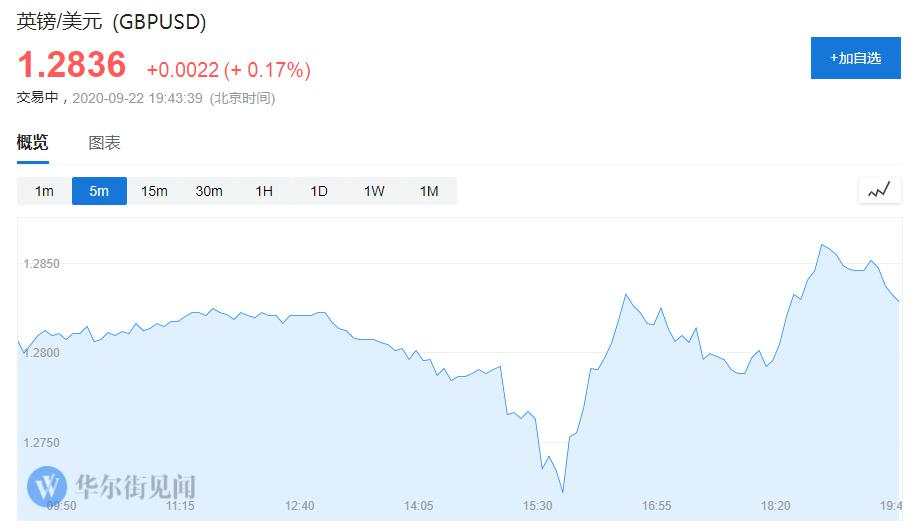916x531 pixels.
Task: Choose the 30m timeframe
Action: click(209, 191)
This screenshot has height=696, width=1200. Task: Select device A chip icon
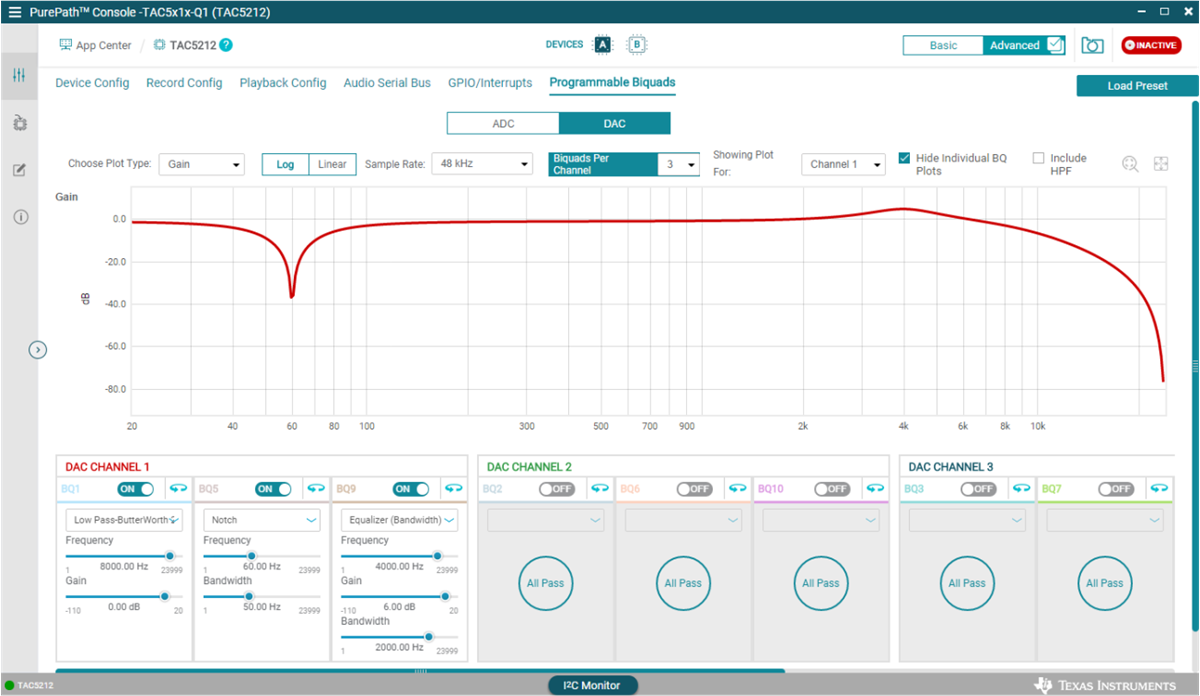pos(602,45)
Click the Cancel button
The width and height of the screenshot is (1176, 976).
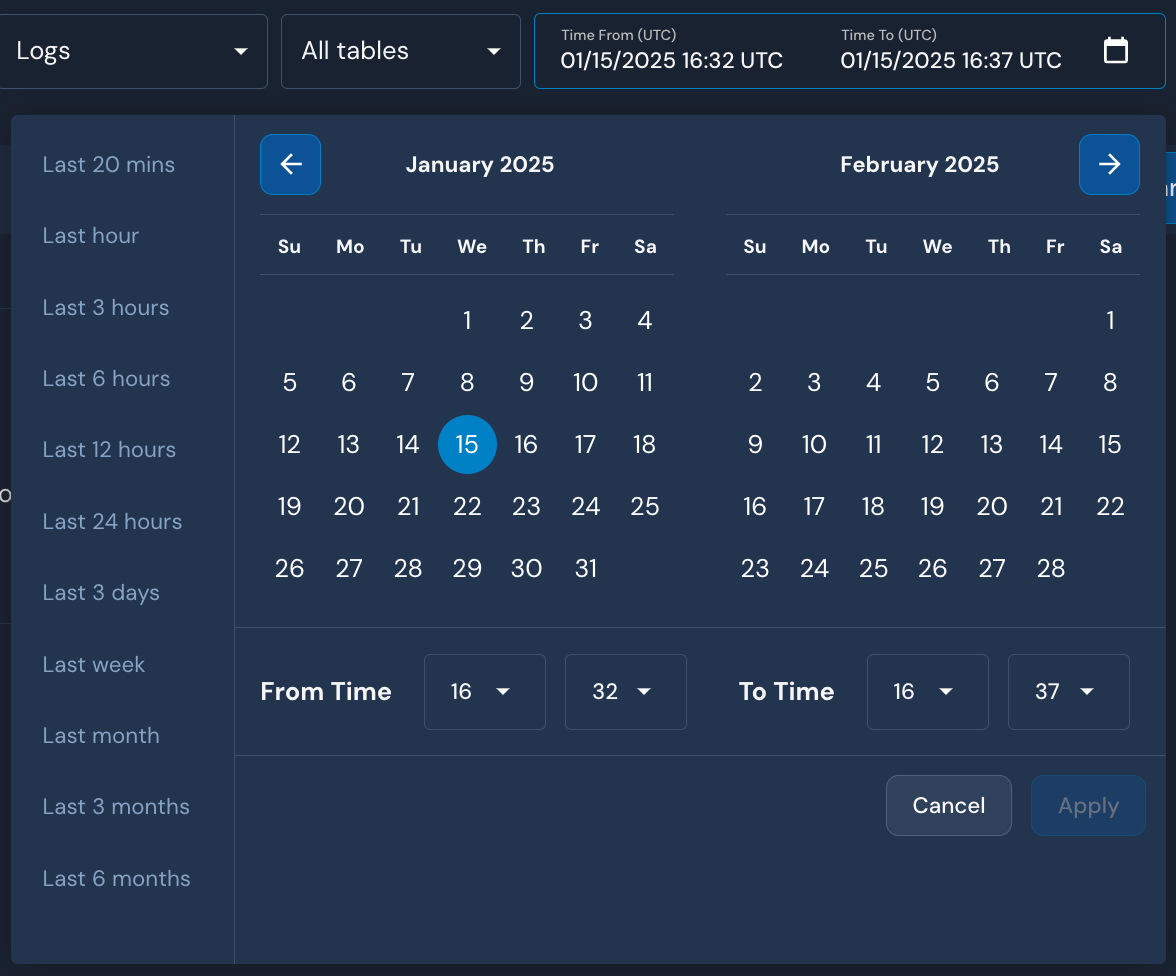point(948,805)
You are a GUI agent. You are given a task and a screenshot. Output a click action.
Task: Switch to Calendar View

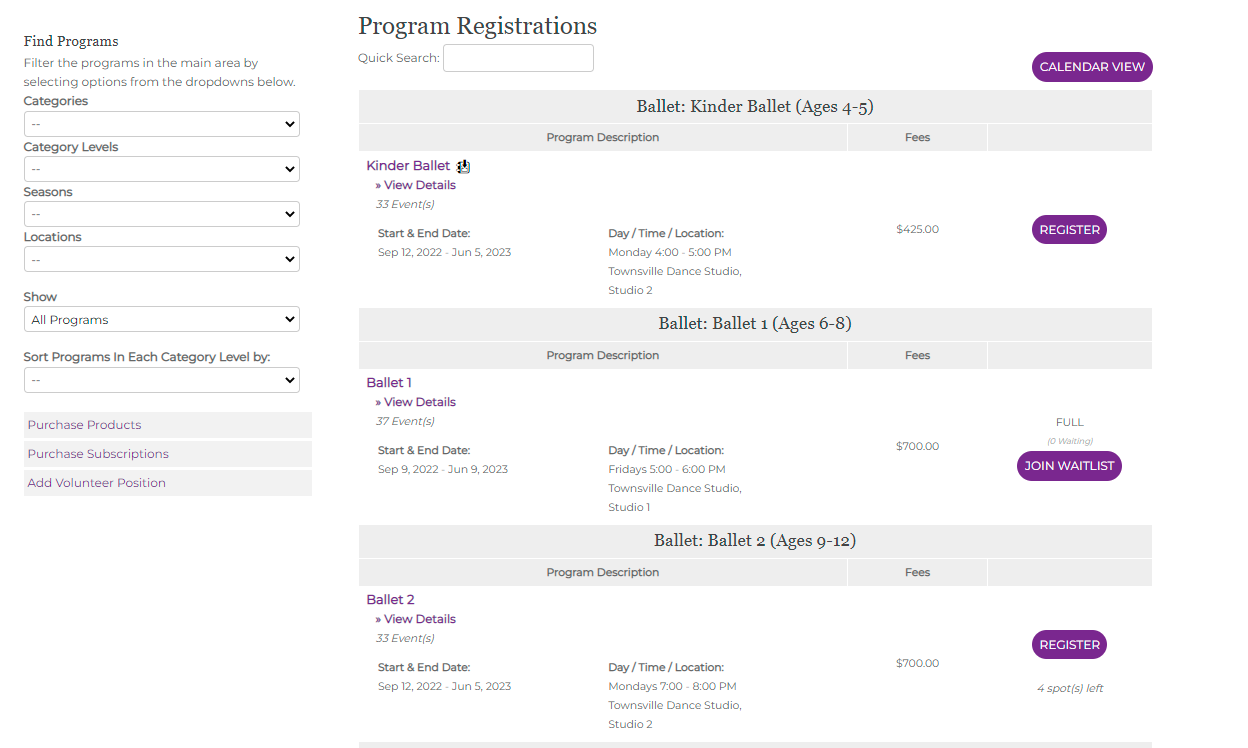coord(1092,67)
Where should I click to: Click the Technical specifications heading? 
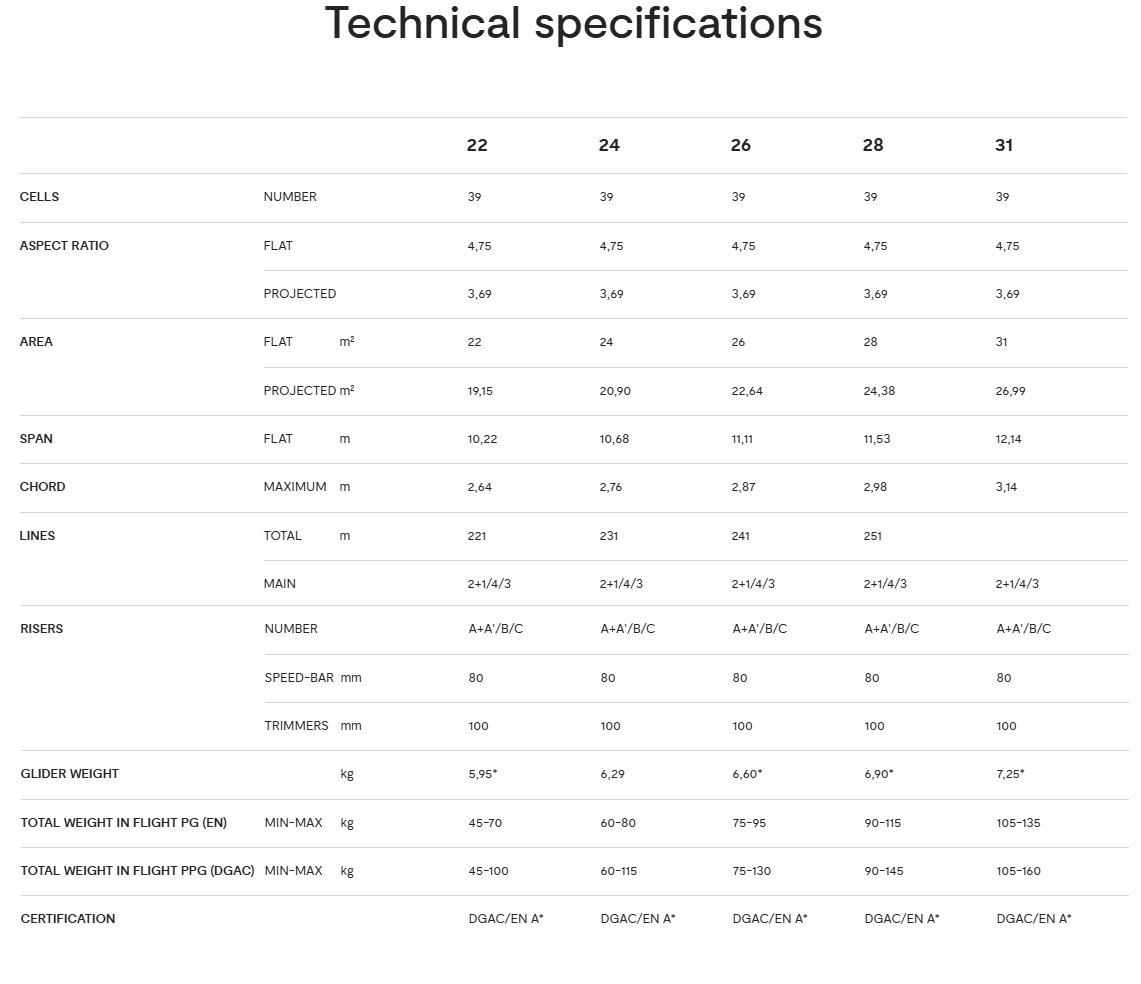point(573,24)
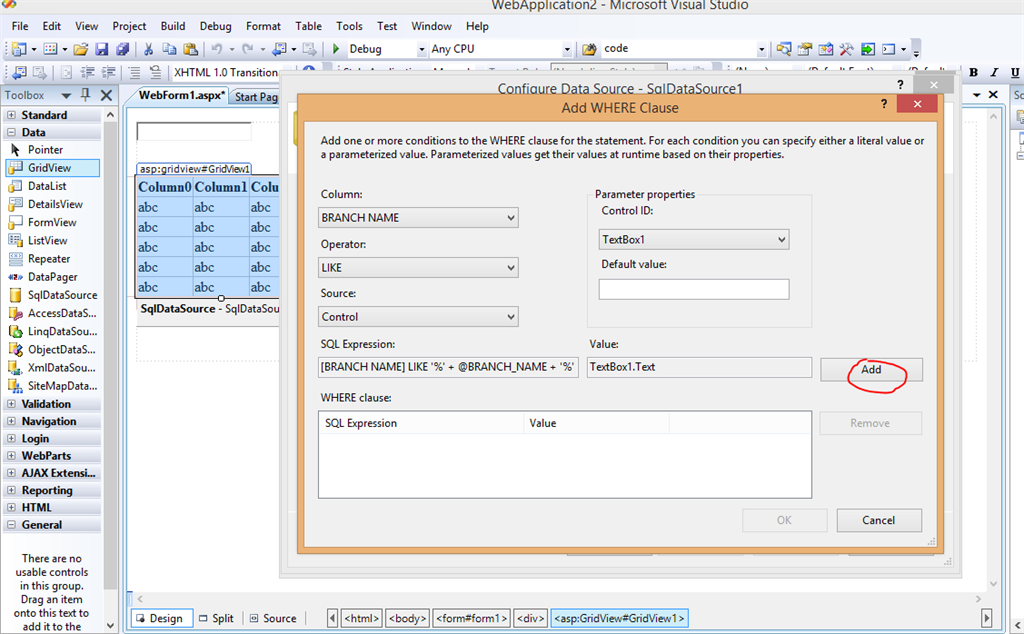
Task: Click the Save All icon
Action: pyautogui.click(x=122, y=49)
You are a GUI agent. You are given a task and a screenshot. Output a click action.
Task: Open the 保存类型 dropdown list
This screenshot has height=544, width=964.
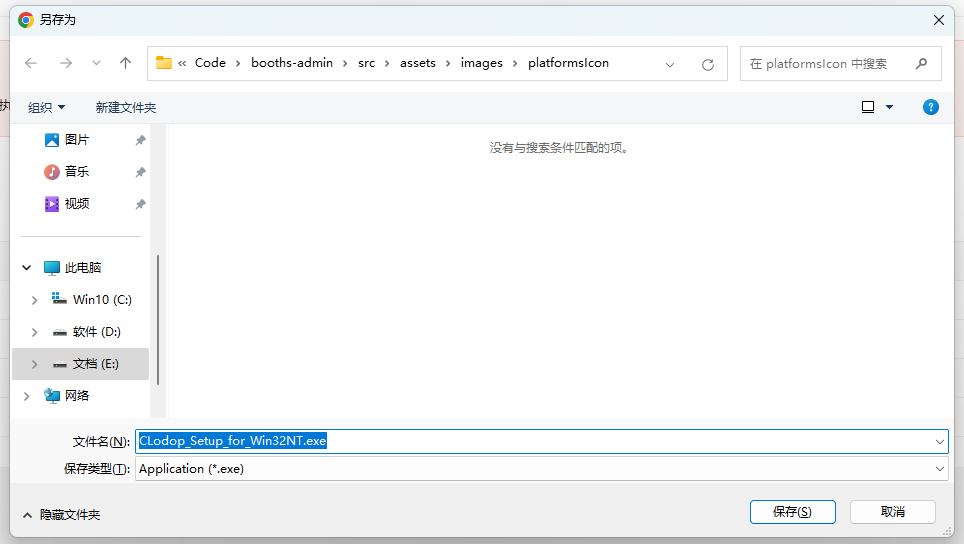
#####
Select every line in the entries above that contains the string "height", and copy those lines.

REPLY
This screenshot has height=696, width=1200. Task: Select device A chip icon
The width and height of the screenshot is (1176, 976).
This screenshot has height=544, width=964.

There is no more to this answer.